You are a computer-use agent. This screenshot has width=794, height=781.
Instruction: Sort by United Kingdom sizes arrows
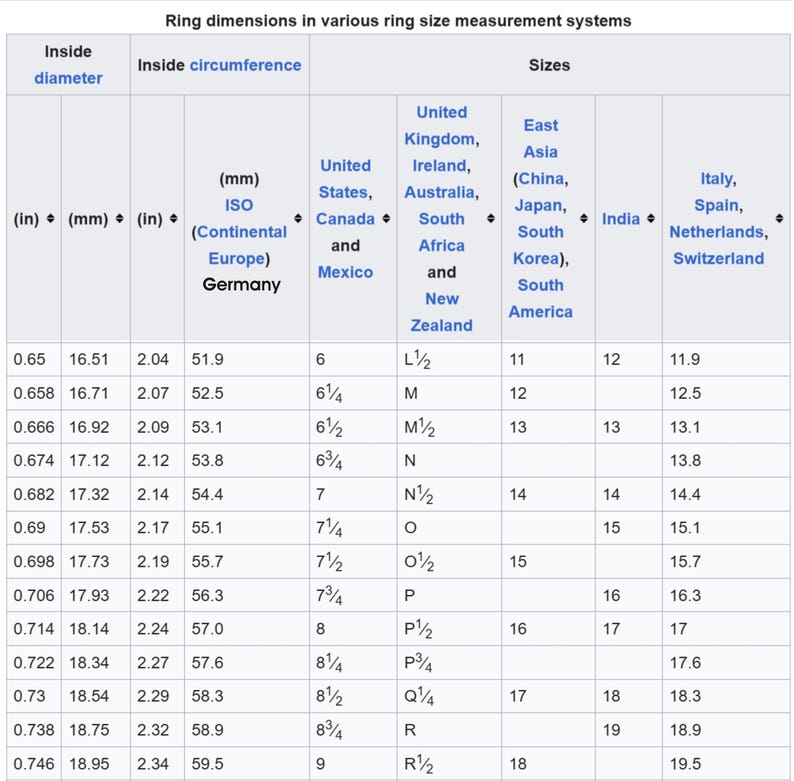click(x=491, y=218)
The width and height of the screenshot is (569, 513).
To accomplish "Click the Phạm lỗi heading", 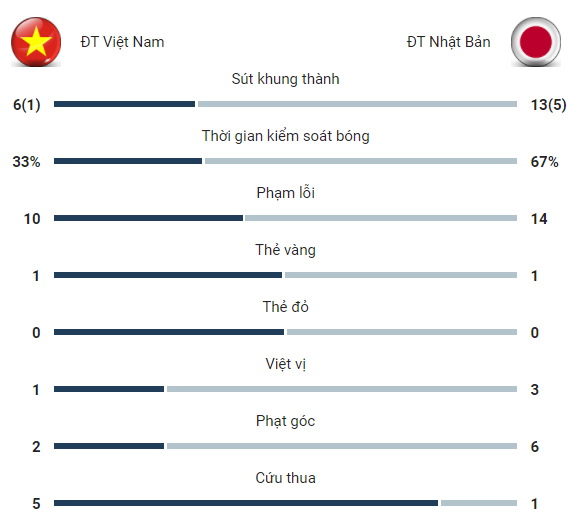I will point(285,193).
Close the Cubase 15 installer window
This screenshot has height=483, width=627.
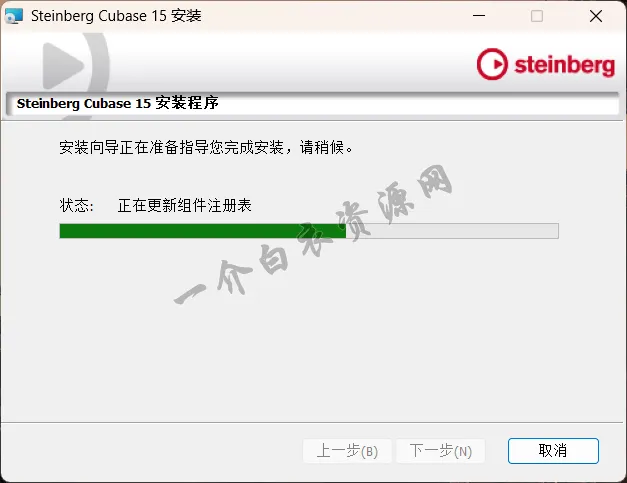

_____

§ Task goal:
In the listing, find every line with the word "This" and return it.

§ Solution to the exercise:
You are a computer-use agent. This screenshot has width=794, height=781.
This screenshot has height=483, width=627.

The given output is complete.